I’m trying to remember the last movie I saw in a theatre. I think I took my son to see Avatar in IMAX 3-D. I’m pretty sure that we the last one. But to be honest, I’m not 100% sure.

So I decided to look at the listing of the movie theatre near my house to see if there was anything that caught my eye. Hmmmmm let me search. Ok, here are the choices:

Captain Phillips – Hmmm, Tom Hanks vehicle. I’m sure he plays a really nice guy caught up in a tough spot. And everything comes out OK at the end.  IMDb rating of 8.1, which is pretty good. This one goes on the maybe list. The fact that its PG-13 means I can bring my son. Although the Somali pirate thing scares me off a bit.

Gravity – Sandra Bullock and George Clooney. I like them. IMDb rating of 8.7, which is excellent for 56,000 users.  Metascore of 96/100. Also PG-13.  This has real potential. I may have to go see this.  Gravity seems like a movie made for a big screen.  OK, this one is officially on the must see list.

Cloudy with a Chance of Meatballs 2 – Pass, I think I’m past going to kid movies.

Insidious: Chapter 2 – I didn’t know there was a Chapter 1. IMDb rating of 7.1. Looks scary. I don’t think so.

Rush – Isn’t that the Ron Howard directed movie I see on TV commercials every 5 minutes? It got an IMDb rating of 8.3, that’s pretty good. Better than Captain Phillips. But for some reason, I have no desire to see a movie about racecar drives. I guess “Days of Thunder” spoiled the entire genre for me.  Pass.

Baggage Claim – never heard of it.  IMDb rating of 3.5. Wow, I didn’t know that ratings went that low. I spend too much time in airports. Nope. Pass.

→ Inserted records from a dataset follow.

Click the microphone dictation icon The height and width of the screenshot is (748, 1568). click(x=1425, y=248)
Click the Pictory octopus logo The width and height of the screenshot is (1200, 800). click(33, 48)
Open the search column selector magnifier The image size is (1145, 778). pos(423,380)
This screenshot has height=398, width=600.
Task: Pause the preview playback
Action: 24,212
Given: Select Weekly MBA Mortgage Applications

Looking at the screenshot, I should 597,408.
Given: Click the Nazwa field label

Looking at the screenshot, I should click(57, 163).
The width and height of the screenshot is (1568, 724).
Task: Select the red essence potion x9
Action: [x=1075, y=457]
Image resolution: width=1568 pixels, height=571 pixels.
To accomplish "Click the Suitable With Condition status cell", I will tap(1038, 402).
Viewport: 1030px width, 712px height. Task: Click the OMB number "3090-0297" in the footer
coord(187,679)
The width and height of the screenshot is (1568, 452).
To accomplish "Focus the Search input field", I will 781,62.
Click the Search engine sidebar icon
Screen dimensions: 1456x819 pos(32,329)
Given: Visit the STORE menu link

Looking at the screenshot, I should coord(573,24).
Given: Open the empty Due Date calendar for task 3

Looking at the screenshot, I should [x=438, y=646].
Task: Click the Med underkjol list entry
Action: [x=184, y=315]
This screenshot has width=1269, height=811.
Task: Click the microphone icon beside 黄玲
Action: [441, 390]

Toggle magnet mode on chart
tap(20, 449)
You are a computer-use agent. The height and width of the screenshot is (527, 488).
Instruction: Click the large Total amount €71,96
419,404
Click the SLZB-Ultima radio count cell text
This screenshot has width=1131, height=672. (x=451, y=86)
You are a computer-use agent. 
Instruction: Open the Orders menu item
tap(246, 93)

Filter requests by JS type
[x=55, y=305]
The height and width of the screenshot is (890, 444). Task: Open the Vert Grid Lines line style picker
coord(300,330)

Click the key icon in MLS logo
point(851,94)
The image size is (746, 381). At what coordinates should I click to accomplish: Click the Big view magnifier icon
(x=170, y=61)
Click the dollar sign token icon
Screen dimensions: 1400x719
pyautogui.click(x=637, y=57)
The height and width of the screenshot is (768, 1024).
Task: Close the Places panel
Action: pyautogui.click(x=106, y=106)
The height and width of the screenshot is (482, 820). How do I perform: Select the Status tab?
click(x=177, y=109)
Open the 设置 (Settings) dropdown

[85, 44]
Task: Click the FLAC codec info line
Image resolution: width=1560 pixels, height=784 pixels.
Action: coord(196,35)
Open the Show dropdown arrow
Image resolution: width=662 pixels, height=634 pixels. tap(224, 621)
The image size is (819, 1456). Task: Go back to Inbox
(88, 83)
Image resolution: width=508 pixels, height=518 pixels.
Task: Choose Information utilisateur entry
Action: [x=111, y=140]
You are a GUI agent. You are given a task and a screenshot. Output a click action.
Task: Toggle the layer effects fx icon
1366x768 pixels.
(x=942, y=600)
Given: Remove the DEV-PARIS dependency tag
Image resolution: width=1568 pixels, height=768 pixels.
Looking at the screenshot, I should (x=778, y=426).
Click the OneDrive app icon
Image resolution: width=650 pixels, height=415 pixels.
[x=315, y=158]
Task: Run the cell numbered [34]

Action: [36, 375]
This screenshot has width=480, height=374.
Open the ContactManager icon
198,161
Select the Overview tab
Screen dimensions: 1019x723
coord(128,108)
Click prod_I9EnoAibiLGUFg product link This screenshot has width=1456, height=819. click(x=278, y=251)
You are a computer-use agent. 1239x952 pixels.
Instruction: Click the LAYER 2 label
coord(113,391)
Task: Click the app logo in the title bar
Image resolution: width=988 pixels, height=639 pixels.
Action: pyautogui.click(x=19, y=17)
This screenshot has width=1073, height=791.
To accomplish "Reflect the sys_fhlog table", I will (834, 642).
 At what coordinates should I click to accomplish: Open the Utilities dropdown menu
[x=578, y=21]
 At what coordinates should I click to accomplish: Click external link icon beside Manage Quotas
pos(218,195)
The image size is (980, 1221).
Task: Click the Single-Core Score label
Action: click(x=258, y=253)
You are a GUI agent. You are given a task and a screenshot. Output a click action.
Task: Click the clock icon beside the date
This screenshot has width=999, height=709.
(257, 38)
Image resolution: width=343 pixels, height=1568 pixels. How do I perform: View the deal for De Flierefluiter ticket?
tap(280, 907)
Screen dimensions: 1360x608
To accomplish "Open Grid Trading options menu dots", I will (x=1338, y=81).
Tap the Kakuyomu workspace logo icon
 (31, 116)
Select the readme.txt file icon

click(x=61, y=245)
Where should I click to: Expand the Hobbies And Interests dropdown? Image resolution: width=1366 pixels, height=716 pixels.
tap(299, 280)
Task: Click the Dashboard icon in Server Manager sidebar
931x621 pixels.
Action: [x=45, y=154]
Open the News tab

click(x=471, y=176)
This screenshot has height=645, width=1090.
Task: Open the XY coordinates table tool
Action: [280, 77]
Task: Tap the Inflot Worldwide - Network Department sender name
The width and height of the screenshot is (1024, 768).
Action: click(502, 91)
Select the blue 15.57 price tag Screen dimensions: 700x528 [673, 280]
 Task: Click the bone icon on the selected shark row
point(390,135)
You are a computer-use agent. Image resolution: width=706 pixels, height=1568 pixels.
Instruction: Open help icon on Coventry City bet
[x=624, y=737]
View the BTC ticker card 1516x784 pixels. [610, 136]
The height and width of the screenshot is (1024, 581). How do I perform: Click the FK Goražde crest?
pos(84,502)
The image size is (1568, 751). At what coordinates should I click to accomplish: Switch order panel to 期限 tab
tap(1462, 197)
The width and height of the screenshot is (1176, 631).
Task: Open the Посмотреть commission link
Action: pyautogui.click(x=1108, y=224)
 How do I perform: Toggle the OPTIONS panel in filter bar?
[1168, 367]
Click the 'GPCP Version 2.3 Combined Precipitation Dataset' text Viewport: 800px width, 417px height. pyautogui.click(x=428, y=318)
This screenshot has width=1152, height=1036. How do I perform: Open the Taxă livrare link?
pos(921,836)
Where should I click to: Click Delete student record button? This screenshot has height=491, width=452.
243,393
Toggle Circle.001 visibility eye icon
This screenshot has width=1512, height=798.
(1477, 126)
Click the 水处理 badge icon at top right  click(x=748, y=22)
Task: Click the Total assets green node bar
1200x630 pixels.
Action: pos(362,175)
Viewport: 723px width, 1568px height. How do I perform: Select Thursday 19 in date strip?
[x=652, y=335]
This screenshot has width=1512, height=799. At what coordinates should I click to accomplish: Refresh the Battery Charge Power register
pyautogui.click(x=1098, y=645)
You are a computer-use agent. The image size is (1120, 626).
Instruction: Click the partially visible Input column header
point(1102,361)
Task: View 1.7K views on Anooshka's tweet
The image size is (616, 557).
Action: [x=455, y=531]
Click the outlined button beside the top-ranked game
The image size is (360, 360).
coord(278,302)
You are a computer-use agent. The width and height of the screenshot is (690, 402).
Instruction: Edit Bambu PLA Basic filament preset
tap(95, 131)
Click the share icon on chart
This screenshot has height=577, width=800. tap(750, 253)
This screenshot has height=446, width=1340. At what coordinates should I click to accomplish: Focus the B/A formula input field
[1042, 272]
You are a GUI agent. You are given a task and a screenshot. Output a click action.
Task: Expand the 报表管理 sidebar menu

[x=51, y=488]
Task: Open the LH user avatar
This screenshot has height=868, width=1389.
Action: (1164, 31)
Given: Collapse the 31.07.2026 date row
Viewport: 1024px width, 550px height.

Don Jon – the poster says its ‘Stellar’ ‘Hilarious’ ‘Genuine’ ‘Emotional’ – That must mean it sucks.  IMDb score of 7.3, Metascore of 66/100. The write up says, “A New Jersey guy dedicated to his family, friends and church, develops unrealistic expectations from watching porn.” Hmmm, this is a comedy & drama? Yeah, I don’t thing this one is for me.

That’s it.  Those are my choices.

Going by everything I just read, I would say Gravity is my next movie. Except I have no time to go to the movies. Which means it will have to still be in the theatres in November when I have time.

But by November all the Oscar hopefuls will be flooding the theatres, and I’ll have a whole new batch to choose from.  Ahhhhhhh!

Well, I’ll let you know if I get to the movies. In the meantime, if you’ve seen any of these and would like to give me you encapsulated reviews, just leave them below.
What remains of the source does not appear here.